[[ EXTRACTED RECORDS open ]]

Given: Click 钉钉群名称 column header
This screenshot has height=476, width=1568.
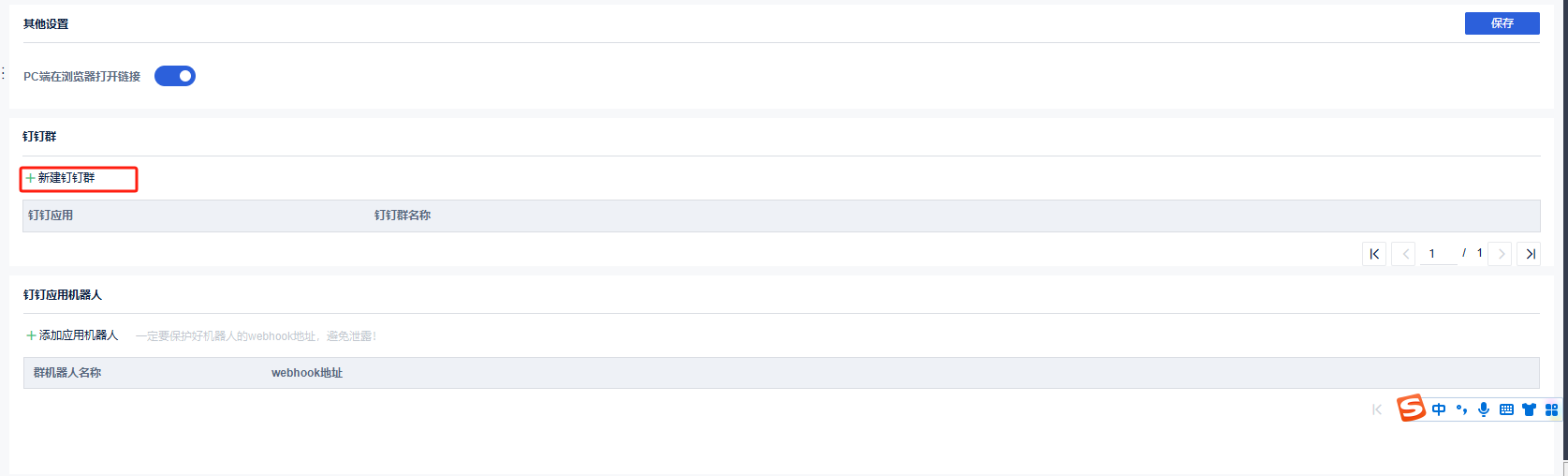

[[ EXTRACTED RECORDS closed ]]
[[ EXTRACTED RECORDS open ]]

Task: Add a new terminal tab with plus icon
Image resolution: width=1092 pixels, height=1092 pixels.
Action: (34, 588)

[[ EXTRACTED RECORDS closed ]]
[[ EXTRACTED RECORDS open ]]

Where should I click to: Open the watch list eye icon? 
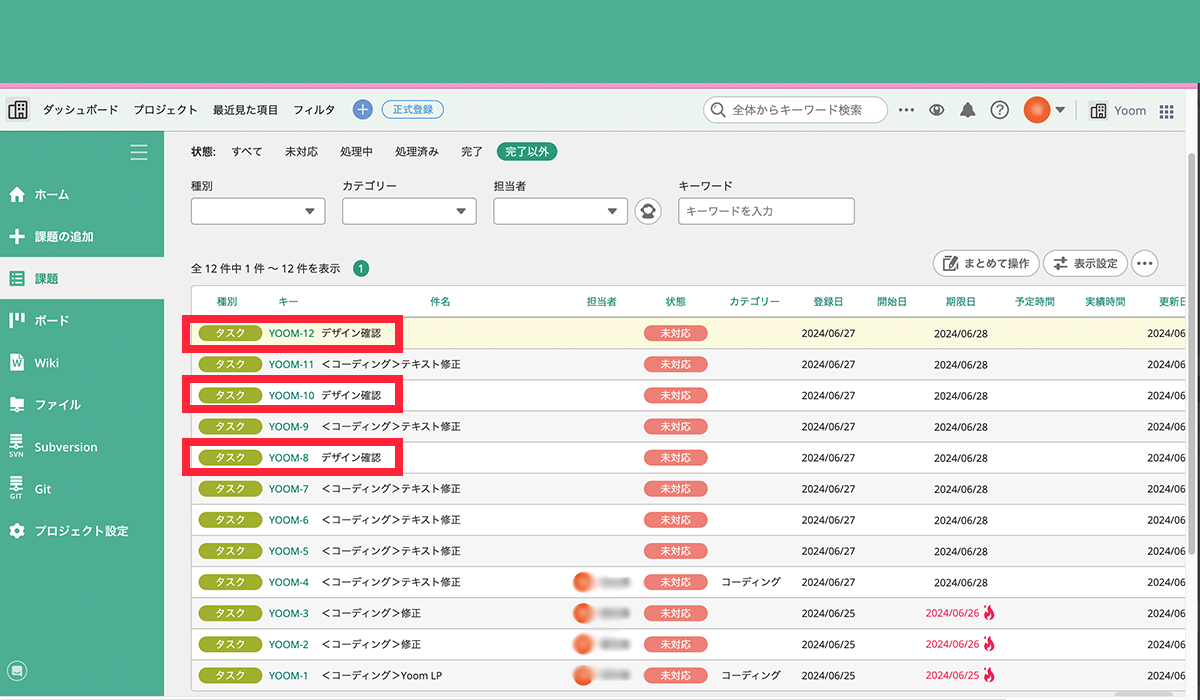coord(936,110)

[[ EXTRACTED RECORDS closed ]]

> [TASK ITEM] Transcribe each line of the data above, unaltered, from the one where "Given: Click 钉钉群名称 column header" appears to the one where "This screenshot has height=476, width=1568." appears, inclusive of both.

> [RESULT OF THIS EXERCISE]
Given: Click 钉钉群名称 column header
This screenshot has height=476, width=1568.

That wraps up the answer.